» **YOUR GOAL**
Reproduce every line of the records that follow verbatim, from the first record through the last.

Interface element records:

= = = = = = =

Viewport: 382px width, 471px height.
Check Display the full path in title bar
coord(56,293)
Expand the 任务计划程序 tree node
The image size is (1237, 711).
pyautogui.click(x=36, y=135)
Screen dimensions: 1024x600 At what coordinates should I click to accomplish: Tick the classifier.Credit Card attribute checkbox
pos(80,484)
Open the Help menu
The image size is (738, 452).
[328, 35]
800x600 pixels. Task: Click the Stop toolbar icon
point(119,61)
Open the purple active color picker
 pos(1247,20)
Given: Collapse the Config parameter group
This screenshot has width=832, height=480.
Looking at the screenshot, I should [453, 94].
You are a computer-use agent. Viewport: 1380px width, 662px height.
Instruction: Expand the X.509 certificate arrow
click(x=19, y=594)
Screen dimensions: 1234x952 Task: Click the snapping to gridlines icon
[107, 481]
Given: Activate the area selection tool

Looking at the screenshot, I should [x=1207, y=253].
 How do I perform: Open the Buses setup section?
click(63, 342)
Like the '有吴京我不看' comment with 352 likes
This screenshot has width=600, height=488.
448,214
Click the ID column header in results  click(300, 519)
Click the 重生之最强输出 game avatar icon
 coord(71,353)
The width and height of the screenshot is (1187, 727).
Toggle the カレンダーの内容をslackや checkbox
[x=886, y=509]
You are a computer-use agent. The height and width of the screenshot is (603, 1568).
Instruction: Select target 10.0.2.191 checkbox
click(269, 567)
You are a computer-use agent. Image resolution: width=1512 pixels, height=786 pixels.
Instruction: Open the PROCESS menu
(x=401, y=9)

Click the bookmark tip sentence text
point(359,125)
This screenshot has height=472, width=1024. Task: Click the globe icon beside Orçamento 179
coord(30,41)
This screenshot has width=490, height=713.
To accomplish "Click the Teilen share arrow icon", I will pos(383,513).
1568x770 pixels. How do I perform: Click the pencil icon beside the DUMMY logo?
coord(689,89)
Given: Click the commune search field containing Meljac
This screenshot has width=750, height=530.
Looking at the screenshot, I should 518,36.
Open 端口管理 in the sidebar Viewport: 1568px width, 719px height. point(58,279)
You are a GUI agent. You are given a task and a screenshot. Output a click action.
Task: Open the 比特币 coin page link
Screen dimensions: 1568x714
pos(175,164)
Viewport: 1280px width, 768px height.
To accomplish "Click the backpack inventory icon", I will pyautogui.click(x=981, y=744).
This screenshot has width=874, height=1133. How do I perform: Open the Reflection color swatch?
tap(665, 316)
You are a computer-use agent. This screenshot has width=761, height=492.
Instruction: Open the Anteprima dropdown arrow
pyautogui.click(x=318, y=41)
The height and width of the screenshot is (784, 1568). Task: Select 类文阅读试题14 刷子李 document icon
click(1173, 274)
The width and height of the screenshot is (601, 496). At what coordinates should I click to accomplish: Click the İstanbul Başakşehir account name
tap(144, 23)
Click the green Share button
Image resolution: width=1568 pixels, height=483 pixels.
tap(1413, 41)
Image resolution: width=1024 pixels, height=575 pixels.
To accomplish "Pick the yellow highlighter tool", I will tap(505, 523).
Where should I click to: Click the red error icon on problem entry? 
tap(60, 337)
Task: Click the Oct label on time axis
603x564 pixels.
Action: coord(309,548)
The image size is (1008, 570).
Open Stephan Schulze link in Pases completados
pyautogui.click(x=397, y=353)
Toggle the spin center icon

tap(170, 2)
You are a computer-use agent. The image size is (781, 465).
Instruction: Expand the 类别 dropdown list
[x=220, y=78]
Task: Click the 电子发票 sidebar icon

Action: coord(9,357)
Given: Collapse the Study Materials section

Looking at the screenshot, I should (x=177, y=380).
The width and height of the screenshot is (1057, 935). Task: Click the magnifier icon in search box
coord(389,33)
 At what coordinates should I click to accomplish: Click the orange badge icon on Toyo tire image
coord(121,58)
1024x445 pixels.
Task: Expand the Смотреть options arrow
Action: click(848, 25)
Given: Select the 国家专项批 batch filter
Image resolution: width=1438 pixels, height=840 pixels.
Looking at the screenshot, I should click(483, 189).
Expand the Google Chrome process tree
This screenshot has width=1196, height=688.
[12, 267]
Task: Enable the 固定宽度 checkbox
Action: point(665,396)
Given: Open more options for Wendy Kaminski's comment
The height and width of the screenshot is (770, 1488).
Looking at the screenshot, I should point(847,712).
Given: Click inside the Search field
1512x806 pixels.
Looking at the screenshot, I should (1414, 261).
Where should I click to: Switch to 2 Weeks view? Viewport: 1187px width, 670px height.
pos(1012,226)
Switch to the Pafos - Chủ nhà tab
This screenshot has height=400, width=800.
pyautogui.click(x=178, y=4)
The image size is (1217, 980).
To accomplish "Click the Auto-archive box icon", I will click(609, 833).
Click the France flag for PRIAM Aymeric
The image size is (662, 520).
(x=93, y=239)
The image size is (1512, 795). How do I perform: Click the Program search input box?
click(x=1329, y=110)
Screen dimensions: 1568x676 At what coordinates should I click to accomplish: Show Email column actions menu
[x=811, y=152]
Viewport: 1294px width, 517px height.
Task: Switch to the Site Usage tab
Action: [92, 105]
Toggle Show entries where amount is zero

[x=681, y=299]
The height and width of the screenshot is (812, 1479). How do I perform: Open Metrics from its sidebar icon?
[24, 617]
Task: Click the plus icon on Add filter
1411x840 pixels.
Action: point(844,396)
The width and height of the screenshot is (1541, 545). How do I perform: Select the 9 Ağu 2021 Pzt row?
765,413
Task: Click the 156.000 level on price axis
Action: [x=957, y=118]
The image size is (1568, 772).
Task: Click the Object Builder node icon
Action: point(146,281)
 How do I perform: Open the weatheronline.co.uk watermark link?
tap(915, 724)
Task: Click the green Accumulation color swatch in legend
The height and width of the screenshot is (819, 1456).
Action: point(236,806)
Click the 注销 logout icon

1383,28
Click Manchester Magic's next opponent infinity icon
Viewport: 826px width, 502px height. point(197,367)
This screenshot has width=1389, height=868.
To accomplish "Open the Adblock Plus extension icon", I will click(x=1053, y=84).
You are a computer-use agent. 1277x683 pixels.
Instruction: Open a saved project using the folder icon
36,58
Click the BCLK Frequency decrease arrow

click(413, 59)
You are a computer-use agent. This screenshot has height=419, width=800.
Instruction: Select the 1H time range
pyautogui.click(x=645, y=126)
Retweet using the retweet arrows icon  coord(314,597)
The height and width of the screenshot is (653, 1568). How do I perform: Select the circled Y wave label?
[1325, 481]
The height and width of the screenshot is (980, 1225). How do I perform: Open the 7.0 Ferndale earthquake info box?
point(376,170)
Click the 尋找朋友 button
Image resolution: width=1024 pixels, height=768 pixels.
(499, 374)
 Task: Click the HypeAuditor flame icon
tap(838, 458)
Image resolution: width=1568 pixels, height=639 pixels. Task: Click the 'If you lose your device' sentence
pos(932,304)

= = = = = = =

» **FINISHED ANSWER**
Viewport: 382px width, 471px height.
Check Display the full path in title bar
coord(56,293)
Expand the 任务计划程序 tree node
The image size is (1237, 711).
pyautogui.click(x=36, y=135)
Screen dimensions: 1024x600 At what coordinates should I click to accomplish: Tick the classifier.Credit Card attribute checkbox
pos(80,484)
Open the Help menu
The image size is (738, 452).
[328, 35]
800x600 pixels. Task: Click the Stop toolbar icon
point(119,61)
Open the purple active color picker
 pos(1247,20)
Given: Collapse the Config parameter group
This screenshot has width=832, height=480.
Looking at the screenshot, I should [453, 94].
You are a computer-use agent. Viewport: 1380px width, 662px height.
Instruction: Expand the X.509 certificate arrow
click(x=19, y=594)
Screen dimensions: 1234x952 Task: Click the snapping to gridlines icon
[107, 481]
Given: Activate the area selection tool

Looking at the screenshot, I should [x=1207, y=253].
 How do I perform: Open the Buses setup section?
click(63, 342)
Like the '有吴京我不看' comment with 352 likes
This screenshot has width=600, height=488.
448,214
Click the ID column header in results  click(300, 519)
Click the 重生之最强输出 game avatar icon
 coord(71,353)
The width and height of the screenshot is (1187, 727).
Toggle the カレンダーの内容をslackや checkbox
[x=886, y=509]
You are a computer-use agent. The height and width of the screenshot is (603, 1568).
Instruction: Select target 10.0.2.191 checkbox
click(269, 567)
You are a computer-use agent. Image resolution: width=1512 pixels, height=786 pixels.
Instruction: Open the PROCESS menu
(x=401, y=9)

Click the bookmark tip sentence text
point(359,125)
This screenshot has height=472, width=1024. Task: Click the globe icon beside Orçamento 179
coord(30,41)
This screenshot has width=490, height=713.
To accomplish "Click the Teilen share arrow icon", I will pos(383,513).
1568x770 pixels. How do I perform: Click the pencil icon beside the DUMMY logo?
coord(689,89)
Given: Click the commune search field containing Meljac
This screenshot has width=750, height=530.
Looking at the screenshot, I should 518,36.
Open 端口管理 in the sidebar Viewport: 1568px width, 719px height. point(58,279)
You are a GUI agent. You are given a task and a screenshot. Output a click action.
Task: Open the 比特币 coin page link
Screen dimensions: 1568x714
pos(175,164)
Viewport: 1280px width, 768px height.
To accomplish "Click the backpack inventory icon", I will pyautogui.click(x=981, y=744).
This screenshot has width=874, height=1133. How do I perform: Open the Reflection color swatch?
tap(665, 316)
You are a computer-use agent. This screenshot has width=761, height=492.
Instruction: Open the Anteprima dropdown arrow
pyautogui.click(x=318, y=41)
The height and width of the screenshot is (784, 1568). Task: Select 类文阅读试题14 刷子李 document icon
click(1173, 274)
The width and height of the screenshot is (601, 496). At what coordinates should I click to accomplish: Click the İstanbul Başakşehir account name
tap(144, 23)
Click the green Share button
Image resolution: width=1568 pixels, height=483 pixels.
tap(1413, 41)
Image resolution: width=1024 pixels, height=575 pixels.
To accomplish "Pick the yellow highlighter tool", I will tap(505, 523).
Where should I click to: Click the red error icon on problem entry? 
tap(60, 337)
Task: Click the Oct label on time axis
603x564 pixels.
Action: coord(309,548)
The image size is (1008, 570).
Open Stephan Schulze link in Pases completados
pyautogui.click(x=397, y=353)
Toggle the spin center icon

tap(170, 2)
You are a computer-use agent. The image size is (781, 465).
Instruction: Expand the 类别 dropdown list
[x=220, y=78]
Task: Click the 电子发票 sidebar icon

Action: coord(9,357)
Given: Collapse the Study Materials section

Looking at the screenshot, I should (x=177, y=380).
The width and height of the screenshot is (1057, 935). Task: Click the magnifier icon in search box
coord(389,33)
 At what coordinates should I click to accomplish: Click the orange badge icon on Toyo tire image
coord(121,58)
1024x445 pixels.
Task: Expand the Смотреть options arrow
Action: click(848, 25)
Given: Select the 国家专项批 batch filter
Image resolution: width=1438 pixels, height=840 pixels.
Looking at the screenshot, I should click(483, 189).
Expand the Google Chrome process tree
This screenshot has width=1196, height=688.
[12, 267]
Task: Enable the 固定宽度 checkbox
Action: point(665,396)
Given: Open more options for Wendy Kaminski's comment
The height and width of the screenshot is (770, 1488).
Looking at the screenshot, I should point(847,712).
Given: Click inside the Search field
1512x806 pixels.
Looking at the screenshot, I should (1414, 261).
Where should I click to: Switch to 2 Weeks view? Viewport: 1187px width, 670px height.
pos(1012,226)
Switch to the Pafos - Chủ nhà tab
This screenshot has height=400, width=800.
pyautogui.click(x=178, y=4)
The image size is (1217, 980).
To accomplish "Click the Auto-archive box icon", I will click(609, 833).
Click the France flag for PRIAM Aymeric
The image size is (662, 520).
(x=93, y=239)
The image size is (1512, 795). How do I perform: Click the Program search input box?
click(x=1329, y=110)
Screen dimensions: 1568x676 At what coordinates should I click to accomplish: Show Email column actions menu
[x=811, y=152]
Viewport: 1294px width, 517px height.
Task: Switch to the Site Usage tab
Action: [92, 105]
Toggle Show entries where amount is zero

[x=681, y=299]
The height and width of the screenshot is (812, 1479). How do I perform: Open Metrics from its sidebar icon?
[24, 617]
Task: Click the plus icon on Add filter
1411x840 pixels.
Action: point(844,396)
The width and height of the screenshot is (1541, 545). How do I perform: Select the 9 Ağu 2021 Pzt row?
765,413
Task: Click the 156.000 level on price axis
Action: [x=957, y=118]
The image size is (1568, 772).
Task: Click the Object Builder node icon
Action: point(146,281)
 How do I perform: Open the weatheronline.co.uk watermark link?
tap(915, 724)
Task: Click the green Accumulation color swatch in legend
The height and width of the screenshot is (819, 1456).
Action: point(236,806)
Click the 注销 logout icon

1383,28
Click Manchester Magic's next opponent infinity icon
Viewport: 826px width, 502px height. point(197,367)
This screenshot has width=1389, height=868.
To accomplish "Open the Adblock Plus extension icon", I will click(x=1053, y=84).
You are a computer-use agent. 1277x683 pixels.
Instruction: Open a saved project using the folder icon
36,58
Click the BCLK Frequency decrease arrow

click(413, 59)
You are a computer-use agent. This screenshot has height=419, width=800.
Instruction: Select the 1H time range
pyautogui.click(x=645, y=126)
Retweet using the retweet arrows icon  coord(314,597)
The height and width of the screenshot is (653, 1568). How do I perform: Select the circled Y wave label?
[1325, 481]
The height and width of the screenshot is (980, 1225). How do I perform: Open the 7.0 Ferndale earthquake info box?
point(376,170)
Click the 尋找朋友 button
Image resolution: width=1024 pixels, height=768 pixels.
(499, 374)
 Task: Click the HypeAuditor flame icon
tap(838, 458)
Image resolution: width=1568 pixels, height=639 pixels. Task: Click the 'If you lose your device' sentence
pos(932,304)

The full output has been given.